The journalist had appealed the conviction, Mirdamadi’s lawyer told the semi-official Iranian Students’ News Agency on October 7, 2014, but no date had been set to hear the appeal.

Mirdamadi had worked for now-defunct reformist newspapers such as Toos and Hayat-e No, according to the reformist news website Kaleme. He left Iran after the disputed 2009 presidential election, but wrote for the reformist news outlet Radio Zamaneh, which is based in Amsterdam, and had also given guest interviews to Farsi media outside Iran, according to Radio Farda.

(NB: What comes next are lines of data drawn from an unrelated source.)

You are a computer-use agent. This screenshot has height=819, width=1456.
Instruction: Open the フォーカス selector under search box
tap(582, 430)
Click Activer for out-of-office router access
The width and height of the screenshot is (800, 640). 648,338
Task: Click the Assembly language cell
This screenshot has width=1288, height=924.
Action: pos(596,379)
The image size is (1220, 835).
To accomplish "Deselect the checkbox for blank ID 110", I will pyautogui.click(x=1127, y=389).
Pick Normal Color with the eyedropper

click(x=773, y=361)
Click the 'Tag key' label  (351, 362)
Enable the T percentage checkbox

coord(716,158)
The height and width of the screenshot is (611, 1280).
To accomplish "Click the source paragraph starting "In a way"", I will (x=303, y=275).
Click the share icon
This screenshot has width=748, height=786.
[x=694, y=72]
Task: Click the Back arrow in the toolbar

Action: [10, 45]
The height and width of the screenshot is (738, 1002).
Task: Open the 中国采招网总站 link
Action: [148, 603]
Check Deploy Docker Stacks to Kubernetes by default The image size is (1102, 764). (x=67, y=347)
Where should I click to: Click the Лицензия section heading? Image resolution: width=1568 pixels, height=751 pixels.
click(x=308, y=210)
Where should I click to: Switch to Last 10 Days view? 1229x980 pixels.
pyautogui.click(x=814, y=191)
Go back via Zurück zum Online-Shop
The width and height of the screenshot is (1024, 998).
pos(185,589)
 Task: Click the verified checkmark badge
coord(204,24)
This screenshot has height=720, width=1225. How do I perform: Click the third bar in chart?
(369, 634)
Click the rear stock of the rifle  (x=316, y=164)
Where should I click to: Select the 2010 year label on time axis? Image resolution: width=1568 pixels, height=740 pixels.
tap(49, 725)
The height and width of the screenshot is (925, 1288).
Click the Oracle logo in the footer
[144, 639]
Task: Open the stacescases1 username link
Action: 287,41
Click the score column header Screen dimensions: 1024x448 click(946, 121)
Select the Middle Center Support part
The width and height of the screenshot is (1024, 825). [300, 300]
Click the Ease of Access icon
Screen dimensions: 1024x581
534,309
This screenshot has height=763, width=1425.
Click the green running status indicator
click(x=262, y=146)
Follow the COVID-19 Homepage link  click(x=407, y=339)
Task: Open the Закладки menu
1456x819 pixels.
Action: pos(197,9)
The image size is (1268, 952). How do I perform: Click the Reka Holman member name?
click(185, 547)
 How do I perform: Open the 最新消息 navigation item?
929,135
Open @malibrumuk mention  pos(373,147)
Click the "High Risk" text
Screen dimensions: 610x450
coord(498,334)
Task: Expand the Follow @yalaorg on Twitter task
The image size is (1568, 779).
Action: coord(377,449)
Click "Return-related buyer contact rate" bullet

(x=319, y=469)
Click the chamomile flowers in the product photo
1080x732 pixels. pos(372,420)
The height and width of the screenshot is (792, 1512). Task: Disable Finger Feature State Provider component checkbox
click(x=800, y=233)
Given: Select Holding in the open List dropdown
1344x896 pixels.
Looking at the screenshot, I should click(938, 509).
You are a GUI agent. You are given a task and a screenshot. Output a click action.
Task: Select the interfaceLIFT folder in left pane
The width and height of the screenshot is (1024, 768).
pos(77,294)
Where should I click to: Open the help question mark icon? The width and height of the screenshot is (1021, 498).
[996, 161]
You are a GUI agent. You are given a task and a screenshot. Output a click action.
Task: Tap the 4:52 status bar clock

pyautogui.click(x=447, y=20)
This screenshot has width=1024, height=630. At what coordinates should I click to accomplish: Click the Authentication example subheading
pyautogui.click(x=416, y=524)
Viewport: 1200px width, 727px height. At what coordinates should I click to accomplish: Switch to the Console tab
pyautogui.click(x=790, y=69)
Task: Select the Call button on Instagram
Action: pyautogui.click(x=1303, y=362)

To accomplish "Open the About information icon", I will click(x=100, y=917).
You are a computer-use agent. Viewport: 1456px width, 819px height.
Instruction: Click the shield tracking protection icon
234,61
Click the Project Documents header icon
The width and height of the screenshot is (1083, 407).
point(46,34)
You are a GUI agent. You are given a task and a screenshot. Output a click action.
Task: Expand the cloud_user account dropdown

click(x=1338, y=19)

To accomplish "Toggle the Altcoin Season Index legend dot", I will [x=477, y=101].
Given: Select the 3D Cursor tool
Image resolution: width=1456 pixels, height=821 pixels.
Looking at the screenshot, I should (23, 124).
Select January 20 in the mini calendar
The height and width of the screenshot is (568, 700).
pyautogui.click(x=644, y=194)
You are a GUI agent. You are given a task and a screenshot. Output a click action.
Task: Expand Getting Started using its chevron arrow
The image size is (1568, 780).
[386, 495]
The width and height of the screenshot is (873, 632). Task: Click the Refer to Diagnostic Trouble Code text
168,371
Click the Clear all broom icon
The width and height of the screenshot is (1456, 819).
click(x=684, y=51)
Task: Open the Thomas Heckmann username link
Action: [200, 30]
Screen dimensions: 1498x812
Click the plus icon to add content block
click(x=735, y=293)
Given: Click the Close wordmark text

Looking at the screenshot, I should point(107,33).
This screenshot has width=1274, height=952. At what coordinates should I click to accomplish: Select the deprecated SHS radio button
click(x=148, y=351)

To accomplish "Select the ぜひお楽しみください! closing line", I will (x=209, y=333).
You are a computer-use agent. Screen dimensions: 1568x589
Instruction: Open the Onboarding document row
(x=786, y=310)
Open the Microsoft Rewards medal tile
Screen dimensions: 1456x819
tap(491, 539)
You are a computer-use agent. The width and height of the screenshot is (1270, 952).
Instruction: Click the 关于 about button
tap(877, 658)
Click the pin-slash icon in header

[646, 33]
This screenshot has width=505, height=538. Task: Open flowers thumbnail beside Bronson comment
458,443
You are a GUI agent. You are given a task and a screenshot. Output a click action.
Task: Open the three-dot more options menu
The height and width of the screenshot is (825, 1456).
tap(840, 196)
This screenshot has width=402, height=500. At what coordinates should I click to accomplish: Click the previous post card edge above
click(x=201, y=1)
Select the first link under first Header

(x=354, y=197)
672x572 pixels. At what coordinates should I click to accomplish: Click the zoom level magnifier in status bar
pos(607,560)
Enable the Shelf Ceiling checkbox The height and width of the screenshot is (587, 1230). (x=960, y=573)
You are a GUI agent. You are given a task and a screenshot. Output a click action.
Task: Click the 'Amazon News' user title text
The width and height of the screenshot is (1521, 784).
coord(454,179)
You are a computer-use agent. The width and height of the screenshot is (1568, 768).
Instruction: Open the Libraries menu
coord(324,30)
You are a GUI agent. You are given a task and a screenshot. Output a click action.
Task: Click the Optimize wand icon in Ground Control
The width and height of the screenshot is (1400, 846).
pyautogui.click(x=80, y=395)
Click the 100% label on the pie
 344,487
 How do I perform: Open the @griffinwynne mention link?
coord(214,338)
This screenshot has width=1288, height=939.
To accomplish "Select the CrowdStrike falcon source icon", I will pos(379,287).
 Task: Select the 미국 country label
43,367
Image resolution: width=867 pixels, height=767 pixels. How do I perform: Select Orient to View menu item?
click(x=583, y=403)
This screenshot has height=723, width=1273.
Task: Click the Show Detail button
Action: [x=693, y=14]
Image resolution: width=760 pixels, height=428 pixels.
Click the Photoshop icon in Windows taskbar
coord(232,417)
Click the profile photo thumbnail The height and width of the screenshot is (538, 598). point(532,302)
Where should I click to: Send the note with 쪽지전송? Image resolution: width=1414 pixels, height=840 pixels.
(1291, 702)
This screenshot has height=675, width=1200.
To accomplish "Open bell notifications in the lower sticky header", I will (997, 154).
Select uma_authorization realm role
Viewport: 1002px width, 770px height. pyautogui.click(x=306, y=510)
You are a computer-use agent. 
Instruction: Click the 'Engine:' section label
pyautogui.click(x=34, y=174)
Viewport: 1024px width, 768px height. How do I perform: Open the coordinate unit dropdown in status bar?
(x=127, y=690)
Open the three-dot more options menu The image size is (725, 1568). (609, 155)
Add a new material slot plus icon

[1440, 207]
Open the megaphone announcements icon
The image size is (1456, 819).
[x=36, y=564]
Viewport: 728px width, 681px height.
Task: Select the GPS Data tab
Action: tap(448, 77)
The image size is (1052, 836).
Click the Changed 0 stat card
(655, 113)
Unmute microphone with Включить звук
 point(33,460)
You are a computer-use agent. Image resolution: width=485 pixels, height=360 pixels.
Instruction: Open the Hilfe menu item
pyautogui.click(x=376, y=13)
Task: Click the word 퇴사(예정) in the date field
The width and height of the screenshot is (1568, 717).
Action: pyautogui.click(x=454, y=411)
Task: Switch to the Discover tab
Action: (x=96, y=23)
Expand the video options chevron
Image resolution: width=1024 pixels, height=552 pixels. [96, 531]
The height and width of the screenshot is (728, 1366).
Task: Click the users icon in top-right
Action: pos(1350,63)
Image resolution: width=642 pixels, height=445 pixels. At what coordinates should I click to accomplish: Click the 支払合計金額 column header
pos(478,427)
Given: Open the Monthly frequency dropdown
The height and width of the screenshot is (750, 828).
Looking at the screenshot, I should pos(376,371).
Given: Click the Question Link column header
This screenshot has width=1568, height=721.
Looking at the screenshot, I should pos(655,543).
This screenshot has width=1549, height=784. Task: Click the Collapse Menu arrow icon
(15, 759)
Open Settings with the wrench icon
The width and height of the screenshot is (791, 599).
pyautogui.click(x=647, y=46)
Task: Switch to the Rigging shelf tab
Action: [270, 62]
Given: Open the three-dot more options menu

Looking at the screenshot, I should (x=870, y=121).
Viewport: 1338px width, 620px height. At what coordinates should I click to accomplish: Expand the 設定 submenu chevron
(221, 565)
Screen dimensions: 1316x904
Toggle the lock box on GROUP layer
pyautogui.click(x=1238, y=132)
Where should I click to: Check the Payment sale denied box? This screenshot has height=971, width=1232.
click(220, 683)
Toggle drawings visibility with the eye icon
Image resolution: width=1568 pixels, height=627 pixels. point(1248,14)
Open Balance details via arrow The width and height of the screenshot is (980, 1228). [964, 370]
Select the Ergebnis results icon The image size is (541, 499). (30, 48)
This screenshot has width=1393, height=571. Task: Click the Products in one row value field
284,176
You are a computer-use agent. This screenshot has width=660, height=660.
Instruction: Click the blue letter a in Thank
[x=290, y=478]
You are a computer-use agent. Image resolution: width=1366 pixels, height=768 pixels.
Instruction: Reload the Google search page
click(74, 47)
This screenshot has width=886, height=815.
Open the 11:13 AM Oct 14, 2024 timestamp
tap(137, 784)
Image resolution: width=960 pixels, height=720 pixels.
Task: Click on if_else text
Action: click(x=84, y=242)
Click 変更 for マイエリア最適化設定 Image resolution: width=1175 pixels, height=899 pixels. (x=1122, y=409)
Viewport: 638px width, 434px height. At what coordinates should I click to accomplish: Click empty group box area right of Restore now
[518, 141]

In his work, Mirdamadi criticized the views and policies of Iranian Supreme Leader Ali Khamenei.

He returned to Iran shortly after the election of President Hassan Rouhani in 2013. Mirdamadi was summoned and interrogated several times before he was eventually arrested. News accounts did not specify which of his stories had led to the charges.

Mirdamadi is a veteran of the Iran-Iraq war. He suffers from neck pain and was hospitalized on May 12, 2015. According to Saham News, Mirdamadi had surgery to remove a metal fragment from his neck on May 23, 2015.

On July 27, 2015, the journalist was granted a five-day furlough to spend time with his family. Mirdamadi’s wife and children had traveled to Iran from France to visit him, according to local media.